A good interview with many well stated ideas. The complexity, roll out problems and far reaching consequences are massive. It is an ambitious undertaking but there are many challenges some of which could make the site issues look small.
I think there are going to be far-reaching consequences (despite fixing the website) as this continues to rollout.
Little discussion and resolution to the problems of health insurers cancelling policies and plans and cutting physicians from their networks portends even greater problems. And no one has see the fee schedule reimbursement rates to physicians, especially those expected to do the bulk of the work in primary care.

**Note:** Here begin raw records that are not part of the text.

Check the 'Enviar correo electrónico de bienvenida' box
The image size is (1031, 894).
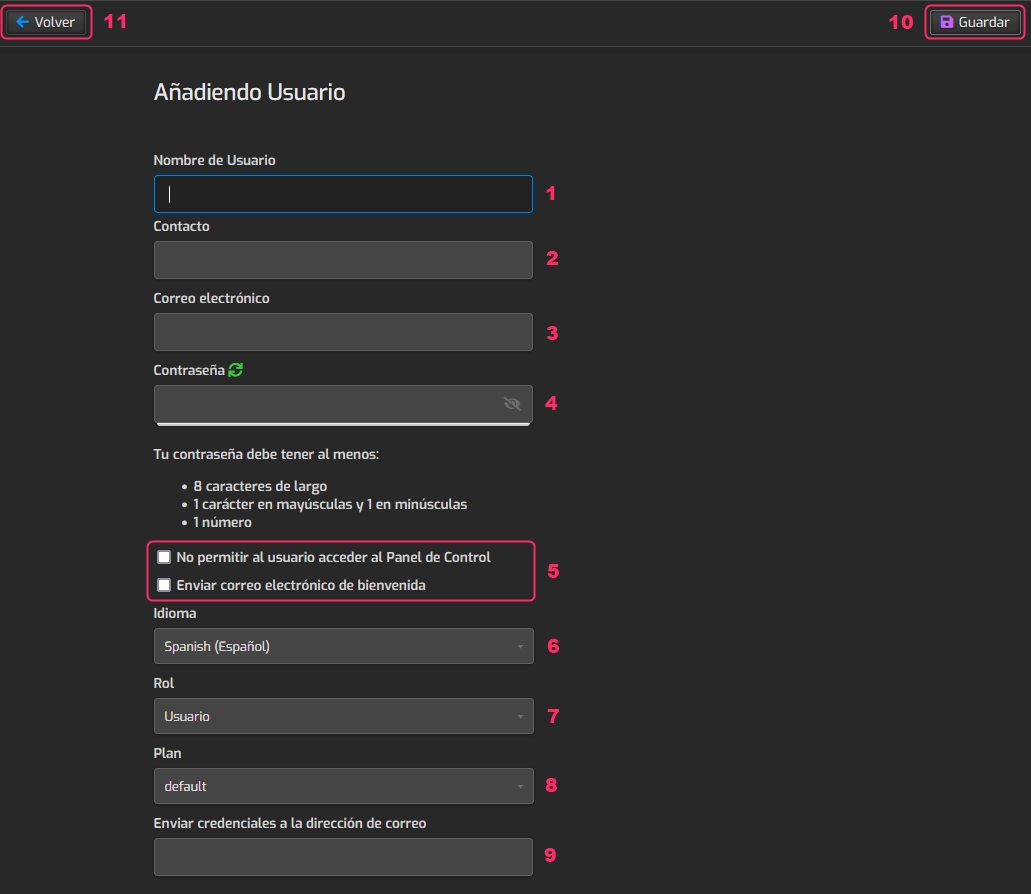tap(165, 585)
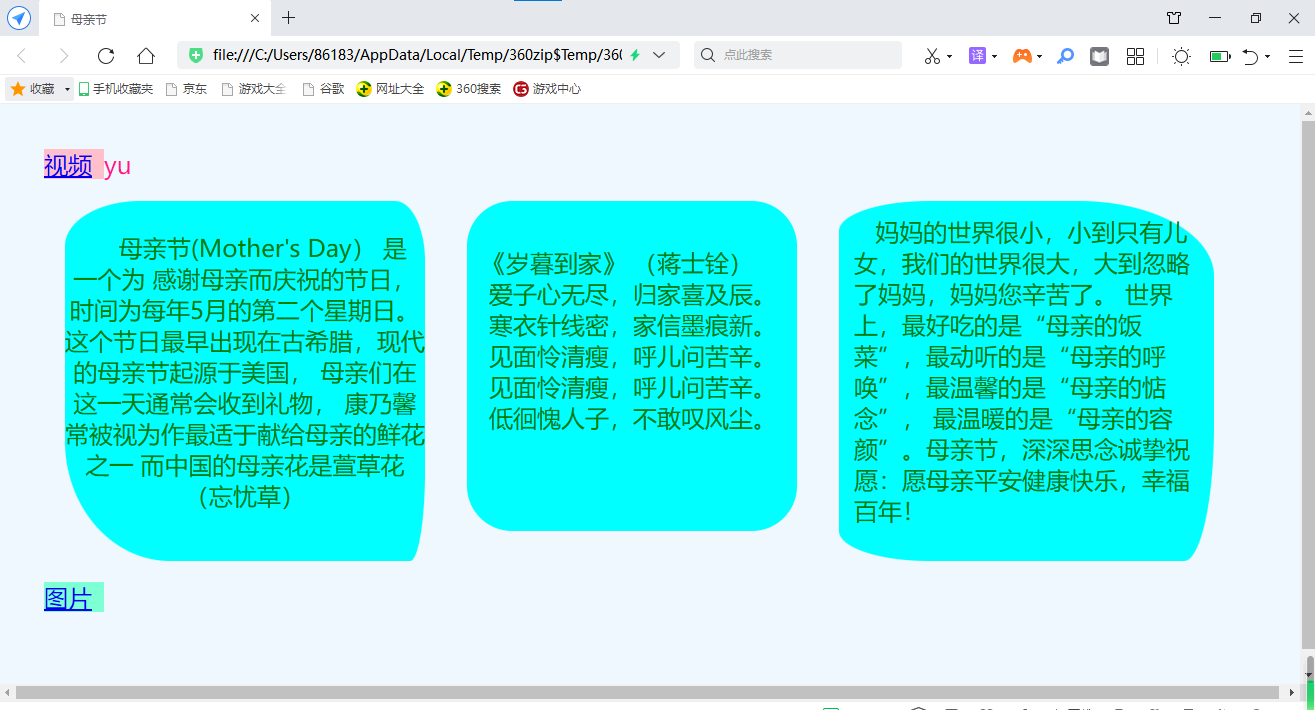Open the scissors screenshot tool
1315x710 pixels.
(x=932, y=56)
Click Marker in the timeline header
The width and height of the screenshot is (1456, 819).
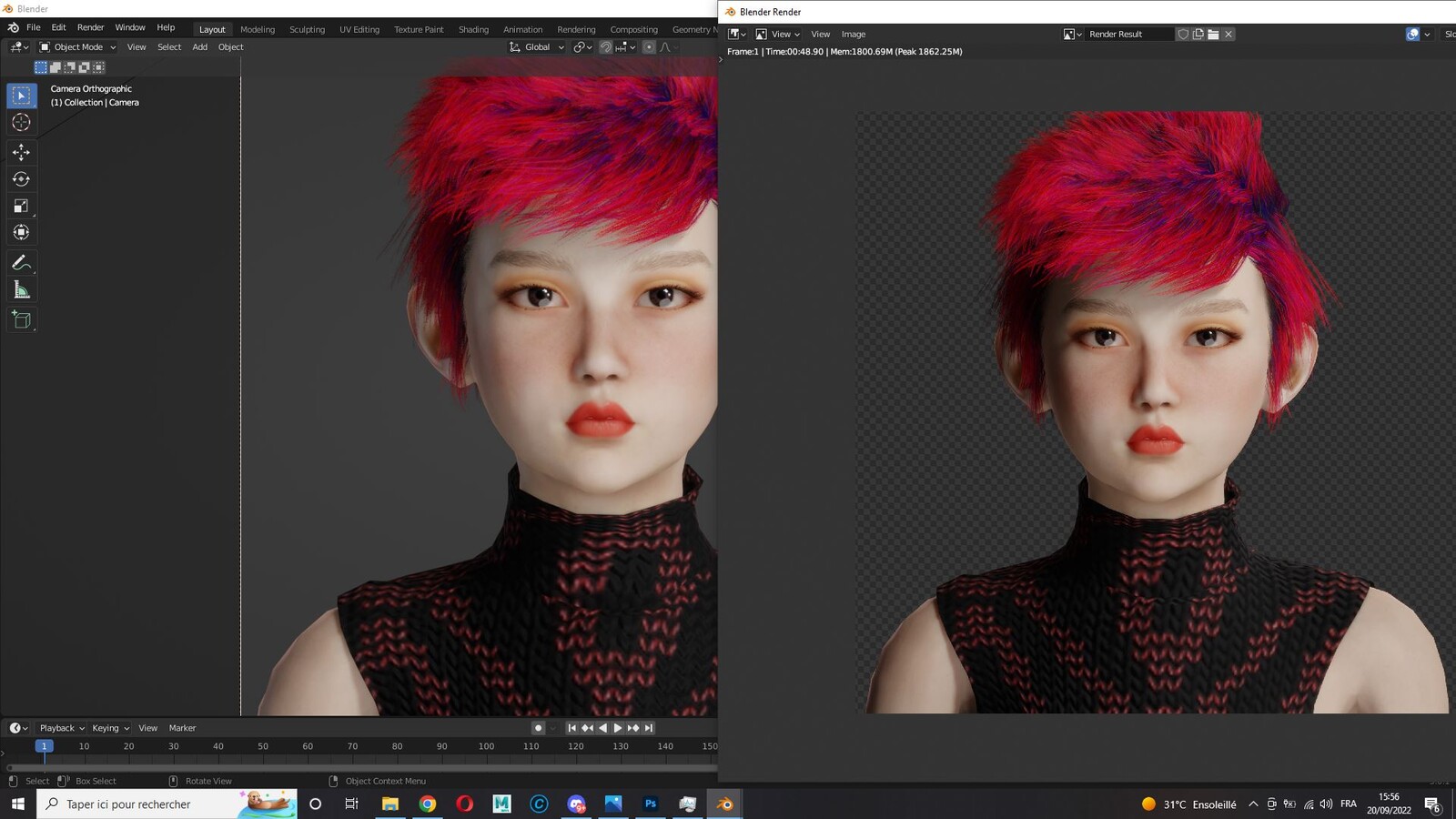(182, 728)
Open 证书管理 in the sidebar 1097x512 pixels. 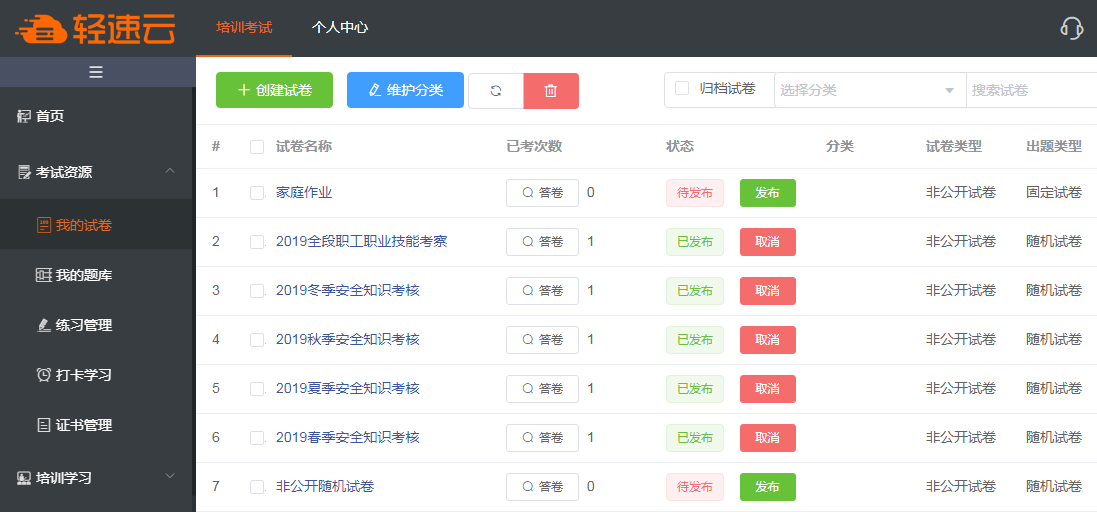click(83, 425)
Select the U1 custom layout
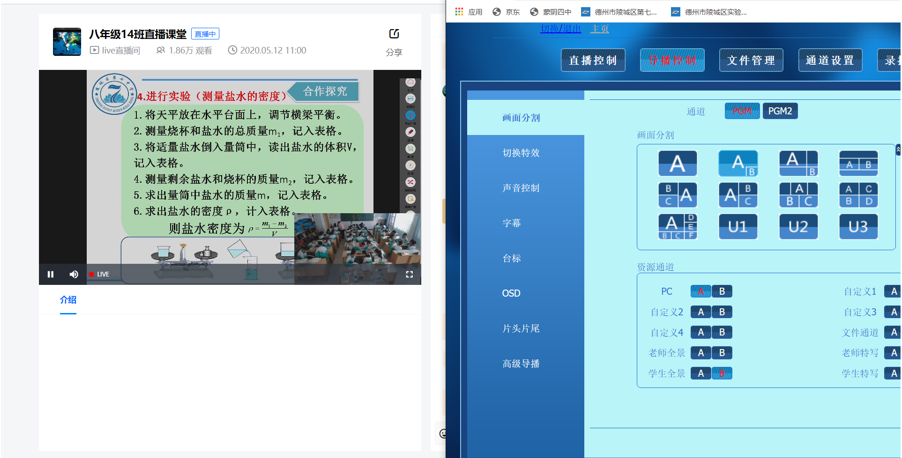Viewport: 902px width, 458px height. point(737,226)
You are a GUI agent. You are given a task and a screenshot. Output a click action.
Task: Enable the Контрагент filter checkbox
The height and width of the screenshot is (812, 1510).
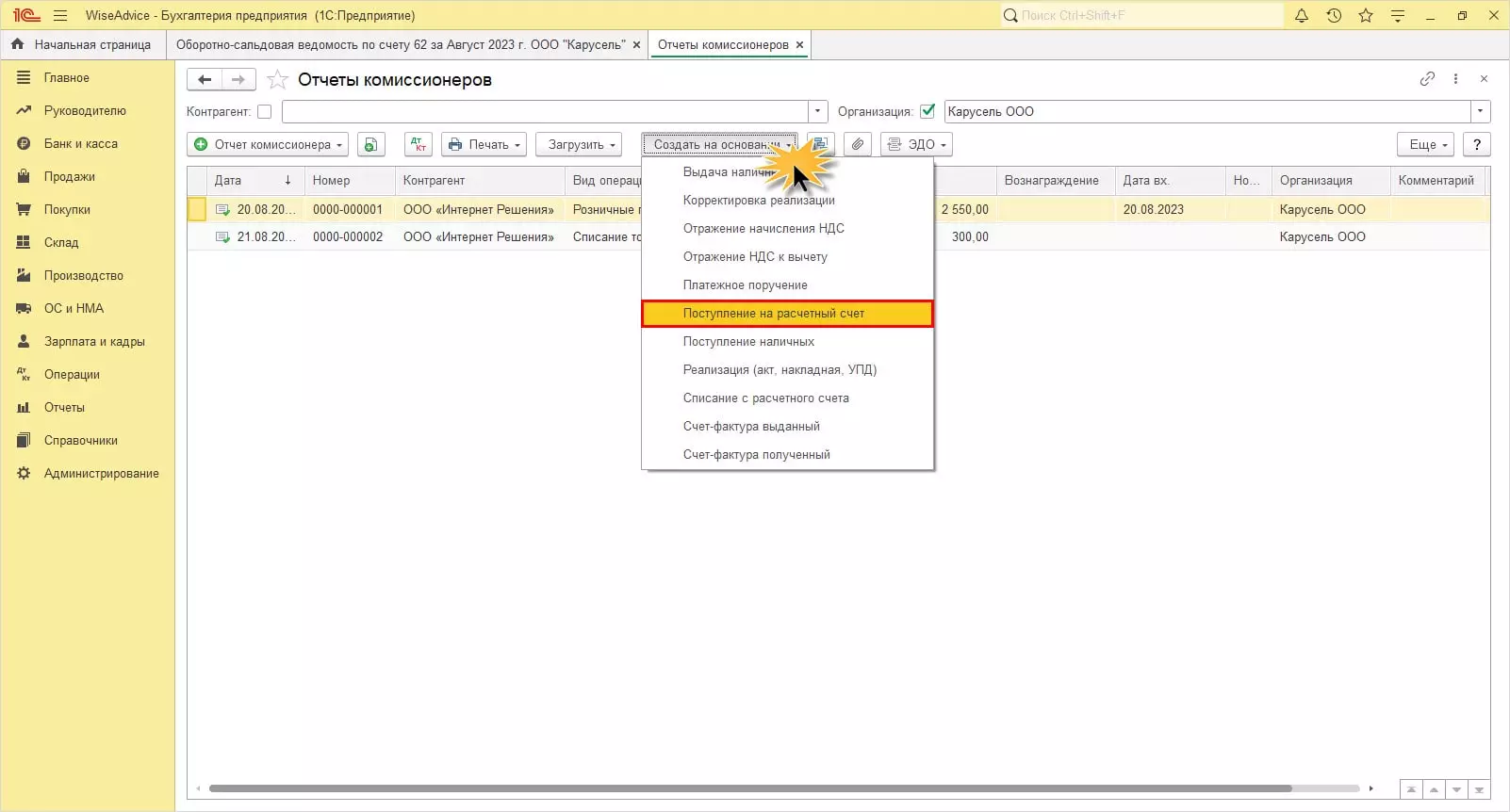point(265,111)
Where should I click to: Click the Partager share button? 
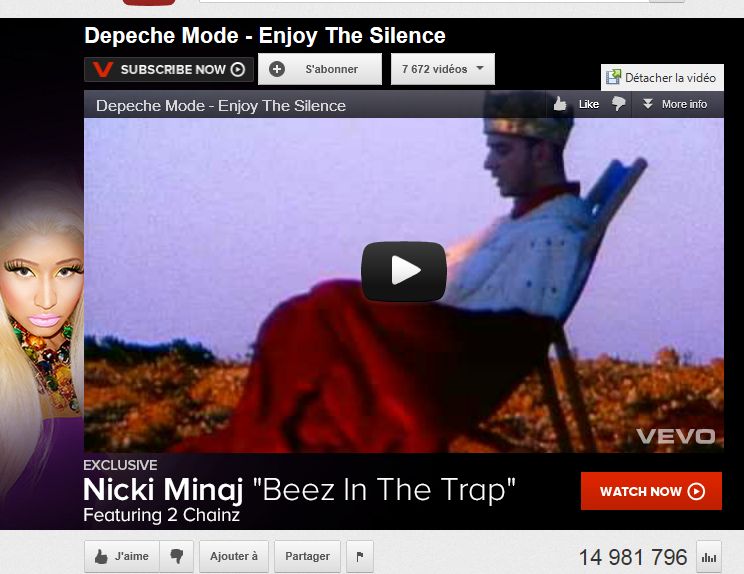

The website issues, while telling of the incompetence of those running this program, are not the real issue. The real problems will start once the enrollment numbers and which programs they enter into are revealed. It is already becoming apparent that most of the new enrollments are to Medicaid. Of those who hit a private plan, I predict we will see that most of them will have projected costs that greatly exceed their premiums. The young invincible crowd will be nowhere to be found. This thing was fatally flawed from the start, and don’t even get me started on the perverse incentives involved in the subsidies and for business coverage.
See my REC Blog mirror blog post “The upshot of dirty data.”
http://KHITblog.blogspot.com/
If Healthcare.gov, which handles health insurance enrollment for 36 states, is working well at the end of this month, it will leave consumers just two weeks to choose plans if they want them to take effect on Jan. 1, 2014.
Has anybody heard the official response to why this date cannot be moved back?